Your task: Set down the stretch of the material below from the line containing "Click the dark cloud icon at 21時" through the line containing "Open @q7payecash mention", both lines included, reproducing each line exactly.

Supplied entries:
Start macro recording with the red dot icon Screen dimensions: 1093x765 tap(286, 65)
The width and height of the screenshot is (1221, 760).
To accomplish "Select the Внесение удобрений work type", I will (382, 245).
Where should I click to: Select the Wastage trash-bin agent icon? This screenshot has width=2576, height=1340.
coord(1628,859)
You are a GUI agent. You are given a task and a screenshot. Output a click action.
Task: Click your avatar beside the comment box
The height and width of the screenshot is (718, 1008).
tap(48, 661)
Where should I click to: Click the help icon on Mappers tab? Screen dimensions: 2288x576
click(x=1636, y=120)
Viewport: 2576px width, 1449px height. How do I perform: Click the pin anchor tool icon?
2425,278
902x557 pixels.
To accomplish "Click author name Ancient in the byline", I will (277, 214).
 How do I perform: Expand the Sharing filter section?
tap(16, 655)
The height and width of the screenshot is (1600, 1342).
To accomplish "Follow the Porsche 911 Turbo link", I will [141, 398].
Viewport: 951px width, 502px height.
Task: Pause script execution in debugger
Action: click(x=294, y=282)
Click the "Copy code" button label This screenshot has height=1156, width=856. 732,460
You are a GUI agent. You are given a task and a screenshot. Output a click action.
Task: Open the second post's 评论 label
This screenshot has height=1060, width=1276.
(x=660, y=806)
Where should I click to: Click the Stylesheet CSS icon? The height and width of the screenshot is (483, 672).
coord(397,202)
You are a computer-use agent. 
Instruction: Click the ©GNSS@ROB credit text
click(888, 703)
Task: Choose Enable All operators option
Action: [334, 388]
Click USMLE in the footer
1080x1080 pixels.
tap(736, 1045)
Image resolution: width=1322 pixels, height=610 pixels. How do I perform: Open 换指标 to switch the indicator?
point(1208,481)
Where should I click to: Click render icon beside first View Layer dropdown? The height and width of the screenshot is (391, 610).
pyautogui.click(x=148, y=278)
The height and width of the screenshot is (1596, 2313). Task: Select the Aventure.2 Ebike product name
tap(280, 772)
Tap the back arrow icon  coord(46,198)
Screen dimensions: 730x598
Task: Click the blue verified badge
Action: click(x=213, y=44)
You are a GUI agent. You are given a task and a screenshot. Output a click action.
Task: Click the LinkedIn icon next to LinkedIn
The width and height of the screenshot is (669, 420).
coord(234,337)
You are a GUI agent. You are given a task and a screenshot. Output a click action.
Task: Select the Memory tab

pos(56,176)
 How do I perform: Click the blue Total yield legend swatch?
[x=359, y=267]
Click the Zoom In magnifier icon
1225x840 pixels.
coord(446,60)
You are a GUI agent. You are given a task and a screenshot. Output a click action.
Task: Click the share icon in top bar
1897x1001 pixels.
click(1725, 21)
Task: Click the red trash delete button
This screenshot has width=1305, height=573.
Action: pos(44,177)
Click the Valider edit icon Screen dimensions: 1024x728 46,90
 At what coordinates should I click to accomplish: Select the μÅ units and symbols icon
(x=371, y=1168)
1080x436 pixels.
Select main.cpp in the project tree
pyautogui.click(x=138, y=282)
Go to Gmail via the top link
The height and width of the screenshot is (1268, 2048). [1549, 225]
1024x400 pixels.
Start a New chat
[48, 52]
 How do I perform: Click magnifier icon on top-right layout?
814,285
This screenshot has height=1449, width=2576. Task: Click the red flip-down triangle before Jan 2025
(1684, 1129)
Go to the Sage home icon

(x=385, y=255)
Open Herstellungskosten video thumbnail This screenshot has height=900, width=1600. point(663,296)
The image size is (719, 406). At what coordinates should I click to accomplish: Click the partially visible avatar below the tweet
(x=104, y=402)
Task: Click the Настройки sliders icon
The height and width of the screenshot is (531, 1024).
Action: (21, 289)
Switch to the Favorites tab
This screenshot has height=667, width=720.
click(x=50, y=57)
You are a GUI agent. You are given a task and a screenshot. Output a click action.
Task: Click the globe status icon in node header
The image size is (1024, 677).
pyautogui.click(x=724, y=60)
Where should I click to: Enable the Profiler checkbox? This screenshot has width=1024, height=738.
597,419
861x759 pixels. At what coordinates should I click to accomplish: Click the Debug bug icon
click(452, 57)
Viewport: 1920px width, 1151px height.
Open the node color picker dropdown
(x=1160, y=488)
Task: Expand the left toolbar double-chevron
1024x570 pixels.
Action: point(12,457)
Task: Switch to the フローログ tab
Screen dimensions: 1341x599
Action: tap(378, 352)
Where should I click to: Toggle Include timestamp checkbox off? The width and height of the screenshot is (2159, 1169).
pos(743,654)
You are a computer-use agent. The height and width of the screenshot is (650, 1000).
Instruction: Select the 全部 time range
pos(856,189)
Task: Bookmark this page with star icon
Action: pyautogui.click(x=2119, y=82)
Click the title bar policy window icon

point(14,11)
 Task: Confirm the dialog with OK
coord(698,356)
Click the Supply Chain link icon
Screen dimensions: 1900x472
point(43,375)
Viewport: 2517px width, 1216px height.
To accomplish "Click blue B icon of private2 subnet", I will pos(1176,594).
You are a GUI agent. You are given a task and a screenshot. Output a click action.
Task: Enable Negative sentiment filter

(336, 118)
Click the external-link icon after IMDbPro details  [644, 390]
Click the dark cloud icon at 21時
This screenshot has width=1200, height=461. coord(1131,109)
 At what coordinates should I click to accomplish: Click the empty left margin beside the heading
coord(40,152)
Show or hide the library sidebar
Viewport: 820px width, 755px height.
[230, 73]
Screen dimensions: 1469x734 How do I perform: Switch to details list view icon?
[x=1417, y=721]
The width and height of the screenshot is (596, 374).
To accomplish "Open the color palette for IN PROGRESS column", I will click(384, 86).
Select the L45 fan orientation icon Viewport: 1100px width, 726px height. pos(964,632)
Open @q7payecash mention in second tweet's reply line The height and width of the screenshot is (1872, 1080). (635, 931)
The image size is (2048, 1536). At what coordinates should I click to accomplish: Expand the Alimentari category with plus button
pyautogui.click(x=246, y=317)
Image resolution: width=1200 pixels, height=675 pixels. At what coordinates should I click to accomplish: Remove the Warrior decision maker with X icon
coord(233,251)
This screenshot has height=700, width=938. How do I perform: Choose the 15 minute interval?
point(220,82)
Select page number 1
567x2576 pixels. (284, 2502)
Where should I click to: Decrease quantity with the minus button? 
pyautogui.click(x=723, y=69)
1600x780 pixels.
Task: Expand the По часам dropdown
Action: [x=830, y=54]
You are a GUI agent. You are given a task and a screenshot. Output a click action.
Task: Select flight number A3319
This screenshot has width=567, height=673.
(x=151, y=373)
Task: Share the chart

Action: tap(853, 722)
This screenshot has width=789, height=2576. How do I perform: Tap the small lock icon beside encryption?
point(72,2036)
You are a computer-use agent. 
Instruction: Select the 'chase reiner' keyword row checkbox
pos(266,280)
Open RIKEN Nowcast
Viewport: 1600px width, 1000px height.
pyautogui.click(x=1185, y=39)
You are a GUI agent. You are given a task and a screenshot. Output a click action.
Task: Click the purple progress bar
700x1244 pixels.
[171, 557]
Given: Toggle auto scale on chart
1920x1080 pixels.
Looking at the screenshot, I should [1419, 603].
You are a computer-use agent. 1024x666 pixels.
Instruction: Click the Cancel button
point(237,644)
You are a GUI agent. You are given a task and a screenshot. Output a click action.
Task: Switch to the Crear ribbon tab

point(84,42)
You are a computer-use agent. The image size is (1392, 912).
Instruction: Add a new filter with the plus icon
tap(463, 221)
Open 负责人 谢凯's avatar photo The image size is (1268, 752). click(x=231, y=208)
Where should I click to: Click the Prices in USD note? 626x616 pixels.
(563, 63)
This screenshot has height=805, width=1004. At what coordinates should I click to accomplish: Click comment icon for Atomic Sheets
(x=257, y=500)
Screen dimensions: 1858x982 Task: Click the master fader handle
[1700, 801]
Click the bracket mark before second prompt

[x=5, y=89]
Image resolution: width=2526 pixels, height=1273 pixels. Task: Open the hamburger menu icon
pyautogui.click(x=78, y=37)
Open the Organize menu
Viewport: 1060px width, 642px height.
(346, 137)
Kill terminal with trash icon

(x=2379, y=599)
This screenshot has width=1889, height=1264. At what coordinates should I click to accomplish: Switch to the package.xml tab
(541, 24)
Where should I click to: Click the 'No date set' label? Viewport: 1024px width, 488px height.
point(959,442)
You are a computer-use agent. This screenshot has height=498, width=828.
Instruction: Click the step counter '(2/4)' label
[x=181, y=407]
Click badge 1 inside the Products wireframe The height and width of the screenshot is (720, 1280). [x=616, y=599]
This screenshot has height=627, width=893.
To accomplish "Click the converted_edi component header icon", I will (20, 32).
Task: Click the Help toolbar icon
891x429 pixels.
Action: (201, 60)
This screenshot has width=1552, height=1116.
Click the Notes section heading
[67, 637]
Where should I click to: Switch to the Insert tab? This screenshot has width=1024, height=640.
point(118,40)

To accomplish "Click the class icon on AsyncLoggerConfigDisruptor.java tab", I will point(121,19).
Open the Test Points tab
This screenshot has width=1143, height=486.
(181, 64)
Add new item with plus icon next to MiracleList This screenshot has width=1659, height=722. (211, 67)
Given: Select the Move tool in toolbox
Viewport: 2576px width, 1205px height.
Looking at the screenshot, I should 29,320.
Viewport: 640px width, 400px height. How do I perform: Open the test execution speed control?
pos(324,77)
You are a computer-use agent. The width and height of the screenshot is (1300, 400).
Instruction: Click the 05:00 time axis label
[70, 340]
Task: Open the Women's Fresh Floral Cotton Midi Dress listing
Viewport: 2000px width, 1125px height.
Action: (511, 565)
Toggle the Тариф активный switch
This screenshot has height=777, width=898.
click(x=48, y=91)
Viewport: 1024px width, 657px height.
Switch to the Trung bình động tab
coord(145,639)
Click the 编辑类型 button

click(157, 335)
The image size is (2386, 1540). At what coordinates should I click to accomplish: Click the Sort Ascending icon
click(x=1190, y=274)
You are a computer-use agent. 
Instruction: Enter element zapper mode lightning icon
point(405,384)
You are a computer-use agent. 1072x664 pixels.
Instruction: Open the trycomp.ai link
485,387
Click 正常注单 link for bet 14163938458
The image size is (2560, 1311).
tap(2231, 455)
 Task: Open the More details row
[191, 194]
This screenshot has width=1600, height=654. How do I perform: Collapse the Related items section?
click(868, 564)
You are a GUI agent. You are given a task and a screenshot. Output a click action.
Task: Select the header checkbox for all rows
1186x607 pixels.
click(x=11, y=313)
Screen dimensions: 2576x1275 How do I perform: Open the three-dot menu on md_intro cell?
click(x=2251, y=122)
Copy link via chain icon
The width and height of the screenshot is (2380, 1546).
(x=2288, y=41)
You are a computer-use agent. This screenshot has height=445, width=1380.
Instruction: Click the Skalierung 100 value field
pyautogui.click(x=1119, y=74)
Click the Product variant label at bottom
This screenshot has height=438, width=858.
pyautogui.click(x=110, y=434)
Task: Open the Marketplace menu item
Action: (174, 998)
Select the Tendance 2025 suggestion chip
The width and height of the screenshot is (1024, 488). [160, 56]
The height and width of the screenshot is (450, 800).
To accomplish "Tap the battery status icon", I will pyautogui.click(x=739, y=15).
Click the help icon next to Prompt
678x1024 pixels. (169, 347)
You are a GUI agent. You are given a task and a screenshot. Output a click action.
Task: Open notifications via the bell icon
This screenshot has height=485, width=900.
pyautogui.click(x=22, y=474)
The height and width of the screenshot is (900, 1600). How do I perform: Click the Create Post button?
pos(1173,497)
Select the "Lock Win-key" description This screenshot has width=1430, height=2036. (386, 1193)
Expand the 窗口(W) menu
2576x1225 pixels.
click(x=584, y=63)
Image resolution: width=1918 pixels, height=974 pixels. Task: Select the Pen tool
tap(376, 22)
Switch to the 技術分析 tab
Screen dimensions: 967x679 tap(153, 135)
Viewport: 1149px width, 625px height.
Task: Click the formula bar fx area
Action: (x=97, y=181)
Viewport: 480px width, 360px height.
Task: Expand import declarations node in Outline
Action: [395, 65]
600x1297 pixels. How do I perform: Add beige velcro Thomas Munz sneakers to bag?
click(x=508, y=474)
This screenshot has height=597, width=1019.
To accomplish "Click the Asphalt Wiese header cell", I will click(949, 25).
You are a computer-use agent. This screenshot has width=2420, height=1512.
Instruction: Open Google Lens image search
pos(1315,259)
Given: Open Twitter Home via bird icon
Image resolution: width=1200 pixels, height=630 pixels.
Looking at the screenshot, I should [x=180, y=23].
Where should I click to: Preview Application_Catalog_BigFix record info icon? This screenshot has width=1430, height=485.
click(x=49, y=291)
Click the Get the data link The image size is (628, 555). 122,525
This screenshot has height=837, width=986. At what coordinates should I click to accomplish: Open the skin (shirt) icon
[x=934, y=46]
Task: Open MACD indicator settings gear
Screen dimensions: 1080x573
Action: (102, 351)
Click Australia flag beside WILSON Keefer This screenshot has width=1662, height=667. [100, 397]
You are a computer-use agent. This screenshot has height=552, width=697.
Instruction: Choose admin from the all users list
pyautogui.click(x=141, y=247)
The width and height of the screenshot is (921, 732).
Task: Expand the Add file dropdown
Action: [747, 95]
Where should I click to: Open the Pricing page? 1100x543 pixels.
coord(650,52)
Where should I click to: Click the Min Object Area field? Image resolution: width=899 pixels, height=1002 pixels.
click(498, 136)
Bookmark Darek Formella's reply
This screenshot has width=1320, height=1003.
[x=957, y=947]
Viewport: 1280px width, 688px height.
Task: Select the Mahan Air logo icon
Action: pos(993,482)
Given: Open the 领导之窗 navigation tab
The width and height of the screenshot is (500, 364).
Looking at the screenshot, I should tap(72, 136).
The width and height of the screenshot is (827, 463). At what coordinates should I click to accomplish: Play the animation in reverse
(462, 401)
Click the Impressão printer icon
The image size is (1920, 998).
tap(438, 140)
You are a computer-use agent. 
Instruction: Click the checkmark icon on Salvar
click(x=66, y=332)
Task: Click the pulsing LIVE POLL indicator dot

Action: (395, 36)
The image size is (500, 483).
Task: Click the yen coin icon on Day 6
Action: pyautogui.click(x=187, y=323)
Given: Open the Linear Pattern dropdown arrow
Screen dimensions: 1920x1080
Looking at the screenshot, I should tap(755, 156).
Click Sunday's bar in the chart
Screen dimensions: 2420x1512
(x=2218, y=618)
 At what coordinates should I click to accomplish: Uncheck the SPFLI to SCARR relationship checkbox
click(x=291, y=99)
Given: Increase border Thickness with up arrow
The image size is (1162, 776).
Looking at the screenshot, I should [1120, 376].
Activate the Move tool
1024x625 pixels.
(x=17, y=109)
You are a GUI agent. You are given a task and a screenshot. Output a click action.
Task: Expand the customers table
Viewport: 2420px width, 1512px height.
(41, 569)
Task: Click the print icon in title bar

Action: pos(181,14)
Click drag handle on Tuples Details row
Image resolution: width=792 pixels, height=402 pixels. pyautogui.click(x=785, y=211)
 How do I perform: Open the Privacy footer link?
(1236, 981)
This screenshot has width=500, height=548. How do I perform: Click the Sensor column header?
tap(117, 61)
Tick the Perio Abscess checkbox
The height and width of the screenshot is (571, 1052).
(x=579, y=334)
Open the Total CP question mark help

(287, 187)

Written answer:
Click the dark cloud icon at 21時
This screenshot has width=1200, height=461. coord(1131,109)
 At what coordinates should I click to accomplish: Click the empty left margin beside the heading
coord(40,152)
Show or hide the library sidebar
Viewport: 820px width, 755px height.
[230, 73]
Screen dimensions: 1469x734 How do I perform: Switch to details list view icon?
[x=1417, y=721]
The width and height of the screenshot is (596, 374).
To accomplish "Open the color palette for IN PROGRESS column", I will click(384, 86).
Select the L45 fan orientation icon Viewport: 1100px width, 726px height. pos(964,632)
Open @q7payecash mention in second tweet's reply line The height and width of the screenshot is (1872, 1080). (635, 931)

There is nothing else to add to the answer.